DOCA Documentation v2.9.4 (2024 LTS U4)

Bug Fixes in This Version

Ref #

Issue

4469496

Description: On some environments, when an application deletes all flow rules from a template table and then attempted to read flow rules to the same table, an error with fail to create rte flow is raised.

Keyword: Flow rules

Detected in version: 2.9.2

4391384

Description: The UCX package is built without GDR copy support due to an unintended change in the build system that excluded CUDA. As a result, applications relying on GDR functionality in UCX are unable to use it.

Keyword: GDR support; CUDA missing; build environment

Detected in version: 2.9.2

4403063

Description: When the package mlnx-fw-updater is installed, it runs its firmware loading script. That script will automatically try to start the MFT kernel support as part of its hardware scan loop. This may cause an issue on some devices.

Keyword: MFT; firmware

Detected in version: 2.9.2

4259675

Description: In rare cases, systems using shared receive queues (shared_rxq) may experience incorrect packet handling during high-throughput traffic.

Keyword: Shared RXQ; packet corruption; routing error

Detected in version: 2.9.2

4410028

Description: On SLES 15 SP5 with kernel version 5.14.21-150500.55.68-default or later, installation of mlnx-ofa_kernel drivers fails to use weak-modules, causing the system to fall back to inbox OFED modules. This occurs because the kernel used to build the drivers (5.14.21-150500.53-default) did not include the mana_ib driver, while newer kernels do—triggering a weak-modules sanity check failure due to the missing replacement.

Keyword: Weak modules; Kernel version mismatch; inbox driver conflict

Detected in version: 2.9.0

Ref #

Issue Description

4728634 / 4648210

Description: Fixed an issue preventing DNF/YUM upgrades of rebuilt mlnx-ofa_kernel-devel packages (via doca-kernel-support) due to version sorting errors. The rebuilt package now appends ".1" and the kernel version to ensure proper RPM comparison and smooth upgrades.

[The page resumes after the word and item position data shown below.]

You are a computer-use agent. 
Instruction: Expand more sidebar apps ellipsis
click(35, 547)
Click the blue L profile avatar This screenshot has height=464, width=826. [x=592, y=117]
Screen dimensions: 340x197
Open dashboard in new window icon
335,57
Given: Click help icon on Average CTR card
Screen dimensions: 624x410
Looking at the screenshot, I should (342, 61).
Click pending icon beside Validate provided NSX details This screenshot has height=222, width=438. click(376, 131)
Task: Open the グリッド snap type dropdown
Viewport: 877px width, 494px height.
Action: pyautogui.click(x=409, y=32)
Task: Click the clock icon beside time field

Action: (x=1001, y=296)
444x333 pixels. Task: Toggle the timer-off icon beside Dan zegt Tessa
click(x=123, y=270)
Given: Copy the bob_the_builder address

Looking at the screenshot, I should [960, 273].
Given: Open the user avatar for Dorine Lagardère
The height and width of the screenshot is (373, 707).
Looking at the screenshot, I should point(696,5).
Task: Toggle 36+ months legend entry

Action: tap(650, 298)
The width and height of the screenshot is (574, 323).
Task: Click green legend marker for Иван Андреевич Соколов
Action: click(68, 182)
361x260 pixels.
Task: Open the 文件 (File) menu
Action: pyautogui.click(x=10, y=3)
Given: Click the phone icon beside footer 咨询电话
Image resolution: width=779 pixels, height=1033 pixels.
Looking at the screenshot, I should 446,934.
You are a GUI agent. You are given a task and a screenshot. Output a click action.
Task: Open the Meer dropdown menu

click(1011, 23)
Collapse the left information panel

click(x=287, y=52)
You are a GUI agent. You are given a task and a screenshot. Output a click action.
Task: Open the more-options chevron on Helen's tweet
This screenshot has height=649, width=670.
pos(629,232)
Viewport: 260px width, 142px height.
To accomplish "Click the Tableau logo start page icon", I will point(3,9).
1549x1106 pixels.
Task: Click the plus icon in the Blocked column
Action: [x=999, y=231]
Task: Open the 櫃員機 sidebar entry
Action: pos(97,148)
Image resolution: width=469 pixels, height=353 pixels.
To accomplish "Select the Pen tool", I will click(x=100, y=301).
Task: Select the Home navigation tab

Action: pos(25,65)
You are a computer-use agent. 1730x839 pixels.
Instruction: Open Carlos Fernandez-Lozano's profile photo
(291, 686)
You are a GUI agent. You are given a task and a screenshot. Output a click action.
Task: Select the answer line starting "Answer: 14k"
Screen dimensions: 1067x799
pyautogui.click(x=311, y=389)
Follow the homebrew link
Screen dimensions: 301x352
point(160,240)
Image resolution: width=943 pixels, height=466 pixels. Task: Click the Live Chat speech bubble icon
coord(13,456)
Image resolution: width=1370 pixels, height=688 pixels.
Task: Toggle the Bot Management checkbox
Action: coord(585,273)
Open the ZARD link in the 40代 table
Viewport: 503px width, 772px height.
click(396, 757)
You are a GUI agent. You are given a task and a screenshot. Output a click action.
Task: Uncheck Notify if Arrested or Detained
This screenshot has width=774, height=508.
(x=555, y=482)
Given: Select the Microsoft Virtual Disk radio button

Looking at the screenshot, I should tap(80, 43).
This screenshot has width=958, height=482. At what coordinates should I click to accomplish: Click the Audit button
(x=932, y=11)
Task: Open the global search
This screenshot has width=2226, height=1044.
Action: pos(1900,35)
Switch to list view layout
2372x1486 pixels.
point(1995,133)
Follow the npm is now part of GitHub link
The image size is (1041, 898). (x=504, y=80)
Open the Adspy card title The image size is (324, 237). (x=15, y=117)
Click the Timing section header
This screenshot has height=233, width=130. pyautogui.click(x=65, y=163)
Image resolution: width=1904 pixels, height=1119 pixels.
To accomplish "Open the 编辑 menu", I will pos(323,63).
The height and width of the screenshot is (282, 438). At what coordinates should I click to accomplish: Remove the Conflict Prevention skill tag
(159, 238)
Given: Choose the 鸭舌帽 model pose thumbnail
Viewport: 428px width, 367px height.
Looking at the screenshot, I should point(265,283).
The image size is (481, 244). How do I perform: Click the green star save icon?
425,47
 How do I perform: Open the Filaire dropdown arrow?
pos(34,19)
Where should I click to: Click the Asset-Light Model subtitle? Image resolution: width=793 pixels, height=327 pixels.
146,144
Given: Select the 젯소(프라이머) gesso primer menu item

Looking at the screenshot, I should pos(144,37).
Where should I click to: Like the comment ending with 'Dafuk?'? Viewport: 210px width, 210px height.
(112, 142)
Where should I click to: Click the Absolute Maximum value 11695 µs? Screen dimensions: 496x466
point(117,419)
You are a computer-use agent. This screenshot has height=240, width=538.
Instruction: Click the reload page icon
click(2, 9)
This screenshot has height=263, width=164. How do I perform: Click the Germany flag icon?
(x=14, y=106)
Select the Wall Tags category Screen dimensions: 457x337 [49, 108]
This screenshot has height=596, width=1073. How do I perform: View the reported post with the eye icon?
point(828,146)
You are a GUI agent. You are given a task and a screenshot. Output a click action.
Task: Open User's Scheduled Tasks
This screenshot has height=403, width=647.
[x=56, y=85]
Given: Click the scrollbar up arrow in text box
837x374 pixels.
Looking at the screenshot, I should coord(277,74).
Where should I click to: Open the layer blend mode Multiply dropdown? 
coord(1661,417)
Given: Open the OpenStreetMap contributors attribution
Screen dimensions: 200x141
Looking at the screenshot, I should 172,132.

Keywords: mlnx-ofa_kernel-devel package

Reported in version: 2.9.3

Ref #

Issue Description

4403055

Description: Repeated power cycles cause corruption in the EXT4 file system.

Keywords: Power cycle; FS corruption

Reported in version:

Ref #

Issue Details

4658620

Description: In NIC mode, after Arm reboot, the BMC firmware and CEC versions are intermittently missing in the host query output.

Discovered in version: 24.10-LTSU3

4720835

Description: When creating a VLAN using ipmitool, the interface incorrectly appeared as a second entry in the DedicatedNetworkPorts collection. This results in redundant port entries showing identical LLDP data.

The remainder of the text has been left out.